Why pollen floats in space and what that means for feeding off-Earth crews

One of the more counterintuitive findings from China's earlier space plant research concerns pollination mechanics. During the 2006 Shijian-8 satellite mission, Zheng's team used real-time microscopic imaging to observe pollen behaviour in microgravity and found that, unlike on Earth where gravity draws pollen down onto a flower's stigma, pollen in space floats freely in the air, with only a fraction landing where it needs to go. This finding, and the broader structural changes microgravity induces in plant cell walls, were independently documented in a JAXA-supported study published in PLOS ONE, which found that microgravity suppresses the formation of structural cross-links in rice cell walls, altering how the plant grows mechanically under weightless conditions. Together, these findings explain why the Shenzhou-23 team selected self-pollinating dwarf rice varieties for the current experiment, removing dependence on gravity-assisted pollination while keeping the plant architecture compact enough for a 20-centimetre-tall experimental module.

How engineers solved the problem of planting seeds in zero gravity

Getting a seed to stay in soil sounds trivial until gravity is removed. In microgravity, scattered seeds do not fall onto a surface but float away, and disturbed soil particles follow them into the air, making conventional planting impossible. Water management presents an equally demanding challenge: droplets secreted by rice leaves in a sealed module do not roll off as they would on Earth, but float within the enclosure, threatening to drown the plants in their own exuded moisture if not actively collected. To address the planting problem, the research team developed a plug-in fixed-planting device, a rigid plate fitted with individual slots into which rice spikelets can be attached with biological glue and then pressed directly into the growing medium. A parallel asexual reproduction track, inspired by ratoon rice farming on Earth, will retain root systems after the first harvest and regrow new shoots from existing stubble, letting scientists compare sexual and asexual strategies across two full orbital generations within a single mission, according to the China Manned Space Agency's mission documentation.
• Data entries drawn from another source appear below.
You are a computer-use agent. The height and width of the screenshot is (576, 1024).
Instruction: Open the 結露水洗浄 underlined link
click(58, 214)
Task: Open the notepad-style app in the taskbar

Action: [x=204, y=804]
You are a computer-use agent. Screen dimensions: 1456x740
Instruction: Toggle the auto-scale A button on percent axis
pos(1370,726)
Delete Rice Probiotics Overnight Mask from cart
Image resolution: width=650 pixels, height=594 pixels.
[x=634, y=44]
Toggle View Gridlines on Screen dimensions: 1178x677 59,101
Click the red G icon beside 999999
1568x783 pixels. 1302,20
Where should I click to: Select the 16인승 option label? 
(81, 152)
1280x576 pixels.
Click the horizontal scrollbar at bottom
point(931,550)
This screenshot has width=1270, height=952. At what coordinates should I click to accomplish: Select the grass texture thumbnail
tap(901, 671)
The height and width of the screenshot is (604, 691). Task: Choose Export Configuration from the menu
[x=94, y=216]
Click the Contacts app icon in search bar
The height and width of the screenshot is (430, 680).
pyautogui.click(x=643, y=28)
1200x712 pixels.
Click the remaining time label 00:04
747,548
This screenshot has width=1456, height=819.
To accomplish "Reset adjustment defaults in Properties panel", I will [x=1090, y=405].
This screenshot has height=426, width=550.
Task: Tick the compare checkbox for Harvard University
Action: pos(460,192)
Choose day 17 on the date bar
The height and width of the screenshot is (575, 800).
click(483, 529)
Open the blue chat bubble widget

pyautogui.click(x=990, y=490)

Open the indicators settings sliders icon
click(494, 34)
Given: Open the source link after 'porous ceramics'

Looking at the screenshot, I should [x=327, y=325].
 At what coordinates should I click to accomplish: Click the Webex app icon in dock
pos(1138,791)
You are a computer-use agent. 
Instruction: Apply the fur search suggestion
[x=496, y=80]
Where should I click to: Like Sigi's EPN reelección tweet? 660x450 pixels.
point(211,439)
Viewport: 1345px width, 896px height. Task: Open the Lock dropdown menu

What the Tiangong rice experiment could ultimately mean for Moon and Mars missions

The npj Microgravity review of China's space life science programme notes that the broader goal of the Tiangong plant research series is to identify the adaptive mechanisms plants develop under long-term microgravity, information that would directly inform the design of closed-loop life support and food production systems for crewed lunar and Mars habitats. If the Shenzhou-23 experiment successfully completes two seed-to-seed cycles and confirms or refutes the generational memory hypothesis, it will represent the most detailed orbital study of rice reproduction ever conducted, providing the kind of crop-specific data that ground-based simulations cannot replicate. China has stated a target of landing astronauts on the Moon by 2030, a timeline that makes the question of whether rice can reliably complete its life cycle in space not a long-term research aspiration but an immediate engineering problem the Tiangong rice farm is now actively working to solve.

The box aboard Tiangong is small, the rice plants inside it modest, and the questions they are being asked to answer enormous. Whether crops can adapt across generations to space conditions is precisely the kind of problem that cannot wait until astronauts are already on their way to Mars.